Yeah. Nothing. I mean, I’m only applying to schools that are fully funded, and it’s good that there are several, but the fully funded ones are even harder to get into. It’s hard as getting into Harvard Law School or something-
What has been the biggest struggle for you going from poetry to fiction?
Discipline. Editing. I didn’t do any of that with poetry. Poetry I would just write when I was feeling a surge of emotions. Honestly, usually when I was PMSing or feeling really emo, I would sit down and just write a bunch of poems to get it out. It was just so intermittent. Sometimes I’d write once a month, sometimes 10 nights in a row. It was very disordered and chaotic. Then, I’d hardly edit it. With fiction, there are no bursts of emotional inspiration that fuel me to work on my novel. Honestly, the best thing I did for it was go stay with Catch for three weeks in Denver, because then it was like, “Okay. I came all the way here to do this thing.” Then, I would wake up at like nine and have coffee with her. Then, when she started working from home, I would go into the other room and make myself write for about four hours a day.

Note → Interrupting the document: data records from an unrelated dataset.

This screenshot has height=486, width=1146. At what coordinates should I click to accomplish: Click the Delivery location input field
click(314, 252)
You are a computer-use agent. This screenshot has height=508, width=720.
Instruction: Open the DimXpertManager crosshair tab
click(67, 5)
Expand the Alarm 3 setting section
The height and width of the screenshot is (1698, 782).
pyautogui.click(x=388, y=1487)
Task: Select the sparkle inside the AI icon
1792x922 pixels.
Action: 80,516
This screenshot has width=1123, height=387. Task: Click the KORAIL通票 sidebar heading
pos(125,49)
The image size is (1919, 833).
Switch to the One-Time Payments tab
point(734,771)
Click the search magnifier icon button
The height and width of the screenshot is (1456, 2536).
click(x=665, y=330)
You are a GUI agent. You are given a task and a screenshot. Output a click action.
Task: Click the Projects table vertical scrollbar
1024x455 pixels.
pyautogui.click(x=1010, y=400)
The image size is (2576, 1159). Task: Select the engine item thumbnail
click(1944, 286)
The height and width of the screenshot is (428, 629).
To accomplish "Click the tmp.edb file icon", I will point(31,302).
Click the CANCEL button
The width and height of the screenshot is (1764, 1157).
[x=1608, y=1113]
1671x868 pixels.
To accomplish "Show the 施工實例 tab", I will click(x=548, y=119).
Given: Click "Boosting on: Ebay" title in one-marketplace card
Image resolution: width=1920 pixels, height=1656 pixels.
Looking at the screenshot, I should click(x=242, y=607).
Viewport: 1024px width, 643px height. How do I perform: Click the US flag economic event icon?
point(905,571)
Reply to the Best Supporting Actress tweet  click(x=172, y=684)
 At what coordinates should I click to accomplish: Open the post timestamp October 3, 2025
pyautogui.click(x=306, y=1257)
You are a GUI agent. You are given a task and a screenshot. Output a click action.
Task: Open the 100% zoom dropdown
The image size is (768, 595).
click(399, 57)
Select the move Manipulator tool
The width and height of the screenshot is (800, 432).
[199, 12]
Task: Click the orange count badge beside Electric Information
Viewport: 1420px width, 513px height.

Building a structure for myself and having self discipline, and then editing is difficult, but you’ve got to do it. I’m on the ninth draft of my novel. I sent it out to publishers after the first draft, and it was so sloppy and so bad, but I just wanted to do the Jack Kerouac thing like, “I wrote an entire novel in a week, and I’m sending it off.” It’s hard but necessary to be realistic about what it takes to create good prose. I think it takes more work than poetry, honestly. At least for me.